Internal organs are also affected by this cellular overgrowth, leading to splenomegaly (enlarged spleen) and hepatomegaly (enlarged liver). The spleen often becomes severely enlarged, and an enlarged liver is observed in approximately 30 to 40% of patients. Although these enlargements are non-cancerous, they can cause discomfort and contribute to other health issues.

A significant complication of ALPS is the development of autoimmunity, where the dysregulated immune system mistakenly attacks healthy cells. This often presents as cytopenias, or low blood cell counts, which pose the most serious immediate health risks. Examples include hemolytic anemia (low red blood cells), thrombocytopenia (low platelets), and neutropenia (low neutrophils). Individuals with ALPS also face an increased lifetime risk of developing B-cell lymphoma, estimated to be about 20% by age 40.

Diagnosis and Management Approaches

Diagnosing ALPS requires a combination of clinical observations and specific laboratory tests, as its symptoms can overlap with other conditions like lymphoma. A persistent, unexplained lymphoproliferation lasting over six months, coupled with chronic autoimmune cytopenias, is a strong indicator. Laboratory diagnosis relies on identifying the hallmark expansion of Double-Negative T-cells.

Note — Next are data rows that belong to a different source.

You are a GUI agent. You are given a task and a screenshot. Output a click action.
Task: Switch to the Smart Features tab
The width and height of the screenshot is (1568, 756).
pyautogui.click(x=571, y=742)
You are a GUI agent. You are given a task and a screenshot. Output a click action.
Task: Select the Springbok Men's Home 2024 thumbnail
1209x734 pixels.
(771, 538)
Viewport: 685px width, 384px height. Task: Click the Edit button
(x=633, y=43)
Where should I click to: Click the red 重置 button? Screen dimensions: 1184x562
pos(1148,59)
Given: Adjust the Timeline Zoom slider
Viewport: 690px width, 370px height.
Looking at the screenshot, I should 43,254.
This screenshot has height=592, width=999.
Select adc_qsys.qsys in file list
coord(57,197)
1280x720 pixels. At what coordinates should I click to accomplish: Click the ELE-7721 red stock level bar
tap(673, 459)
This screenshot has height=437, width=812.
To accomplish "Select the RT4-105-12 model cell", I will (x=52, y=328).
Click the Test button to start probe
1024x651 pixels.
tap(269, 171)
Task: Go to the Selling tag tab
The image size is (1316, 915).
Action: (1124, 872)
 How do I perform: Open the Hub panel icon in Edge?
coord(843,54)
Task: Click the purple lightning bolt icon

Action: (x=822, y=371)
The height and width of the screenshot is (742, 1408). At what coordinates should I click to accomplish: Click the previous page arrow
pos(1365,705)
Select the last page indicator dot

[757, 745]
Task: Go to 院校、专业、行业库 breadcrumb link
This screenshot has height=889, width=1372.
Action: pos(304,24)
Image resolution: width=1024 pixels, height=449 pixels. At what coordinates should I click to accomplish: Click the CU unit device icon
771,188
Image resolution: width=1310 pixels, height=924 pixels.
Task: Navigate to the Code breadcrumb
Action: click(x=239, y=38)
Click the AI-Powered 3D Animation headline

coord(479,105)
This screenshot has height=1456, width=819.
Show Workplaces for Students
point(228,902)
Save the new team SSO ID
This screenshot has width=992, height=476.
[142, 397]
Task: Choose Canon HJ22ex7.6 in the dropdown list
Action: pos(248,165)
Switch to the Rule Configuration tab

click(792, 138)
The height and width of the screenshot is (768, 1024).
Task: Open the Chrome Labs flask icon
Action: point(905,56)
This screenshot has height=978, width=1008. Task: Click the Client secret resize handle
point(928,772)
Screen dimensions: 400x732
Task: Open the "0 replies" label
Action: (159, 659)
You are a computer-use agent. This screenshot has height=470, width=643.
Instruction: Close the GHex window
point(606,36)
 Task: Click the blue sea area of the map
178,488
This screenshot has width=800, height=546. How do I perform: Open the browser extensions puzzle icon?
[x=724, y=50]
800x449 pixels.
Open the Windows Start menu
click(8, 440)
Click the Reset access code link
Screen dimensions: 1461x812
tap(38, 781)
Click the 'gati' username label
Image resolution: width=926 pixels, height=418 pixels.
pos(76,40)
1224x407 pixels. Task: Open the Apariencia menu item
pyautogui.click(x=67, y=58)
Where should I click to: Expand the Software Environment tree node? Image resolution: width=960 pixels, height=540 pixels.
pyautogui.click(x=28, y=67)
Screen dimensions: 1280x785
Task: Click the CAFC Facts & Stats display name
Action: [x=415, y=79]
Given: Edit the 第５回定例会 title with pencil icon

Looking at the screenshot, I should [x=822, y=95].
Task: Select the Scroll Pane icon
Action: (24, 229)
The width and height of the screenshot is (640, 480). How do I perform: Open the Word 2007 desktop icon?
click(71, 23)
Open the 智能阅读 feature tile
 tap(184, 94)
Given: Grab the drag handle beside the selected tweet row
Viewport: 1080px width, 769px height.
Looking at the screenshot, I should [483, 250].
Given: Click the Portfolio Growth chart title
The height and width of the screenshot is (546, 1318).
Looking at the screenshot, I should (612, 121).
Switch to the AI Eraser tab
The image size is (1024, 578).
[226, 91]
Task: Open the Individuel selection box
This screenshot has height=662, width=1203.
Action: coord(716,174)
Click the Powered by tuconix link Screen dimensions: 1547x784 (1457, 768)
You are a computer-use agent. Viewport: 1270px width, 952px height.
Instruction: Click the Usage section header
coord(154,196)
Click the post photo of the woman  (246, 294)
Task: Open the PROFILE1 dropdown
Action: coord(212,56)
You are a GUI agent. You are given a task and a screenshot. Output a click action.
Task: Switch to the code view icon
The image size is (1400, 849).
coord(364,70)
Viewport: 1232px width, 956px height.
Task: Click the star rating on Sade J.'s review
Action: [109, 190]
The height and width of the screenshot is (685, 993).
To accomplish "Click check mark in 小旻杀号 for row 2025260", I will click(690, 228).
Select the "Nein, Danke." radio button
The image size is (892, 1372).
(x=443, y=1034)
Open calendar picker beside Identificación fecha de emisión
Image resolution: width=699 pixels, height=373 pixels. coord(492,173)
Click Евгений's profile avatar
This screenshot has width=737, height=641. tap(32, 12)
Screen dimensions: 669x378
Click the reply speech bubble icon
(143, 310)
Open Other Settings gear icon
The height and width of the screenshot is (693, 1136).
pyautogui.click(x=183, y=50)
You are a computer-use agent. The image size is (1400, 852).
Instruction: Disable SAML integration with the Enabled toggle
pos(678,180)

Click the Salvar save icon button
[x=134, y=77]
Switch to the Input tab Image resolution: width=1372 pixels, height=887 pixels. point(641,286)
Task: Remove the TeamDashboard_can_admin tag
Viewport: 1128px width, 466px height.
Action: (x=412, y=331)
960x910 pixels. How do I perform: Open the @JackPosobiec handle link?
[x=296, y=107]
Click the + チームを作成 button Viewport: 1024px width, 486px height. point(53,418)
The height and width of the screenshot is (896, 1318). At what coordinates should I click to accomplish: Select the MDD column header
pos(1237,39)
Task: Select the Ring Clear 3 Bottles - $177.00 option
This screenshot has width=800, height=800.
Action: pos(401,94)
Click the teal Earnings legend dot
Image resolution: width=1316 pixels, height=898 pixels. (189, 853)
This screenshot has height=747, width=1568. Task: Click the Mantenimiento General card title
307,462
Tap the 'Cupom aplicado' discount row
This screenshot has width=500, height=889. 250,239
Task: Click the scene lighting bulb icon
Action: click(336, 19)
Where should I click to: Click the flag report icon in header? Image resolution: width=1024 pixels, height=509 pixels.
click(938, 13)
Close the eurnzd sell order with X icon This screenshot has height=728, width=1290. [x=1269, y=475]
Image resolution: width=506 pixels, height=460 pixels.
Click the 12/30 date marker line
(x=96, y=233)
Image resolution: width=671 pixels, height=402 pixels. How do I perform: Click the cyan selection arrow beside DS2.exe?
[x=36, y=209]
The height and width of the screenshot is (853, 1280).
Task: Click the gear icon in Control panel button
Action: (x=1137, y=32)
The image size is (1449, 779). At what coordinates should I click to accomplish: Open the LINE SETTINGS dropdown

Further confirmation involves specialized blood tests to measure specific biomarkers that are often elevated in ALPS patients. These include high serum levels of Vitamin B12, Interleukin-10 (IL-10), and soluble Fas ligand (sFasL). Genetic testing confirms the diagnosis by sequencing the FAS gene and other associated genes to identify the specific mutation responsible for the defective apoptosis.

Management of ALPS focuses on controlling the autoimmune components and reducing the excess lymphocyte burden. Corticosteroids are often the initial treatment for acute autoimmune cytopenias due to their broad immunosuppressive effects. For chronic or recurring cytopenias, or to avoid the long-term side effects of steroids, steroid-sparing immunosuppressive drugs are used.

Medications like sirolimus and mycophenolate mofetil are effective in managing the autoimmune destruction of blood cells and reducing the size of the enlarged organs. Surgical removal of the spleen is generally avoided and only considered as a last resort for life-threatening, treatment-resistant cases. Patients require continuous monitoring for the development of lymphoma, which involves regular physical exams and sometimes imaging.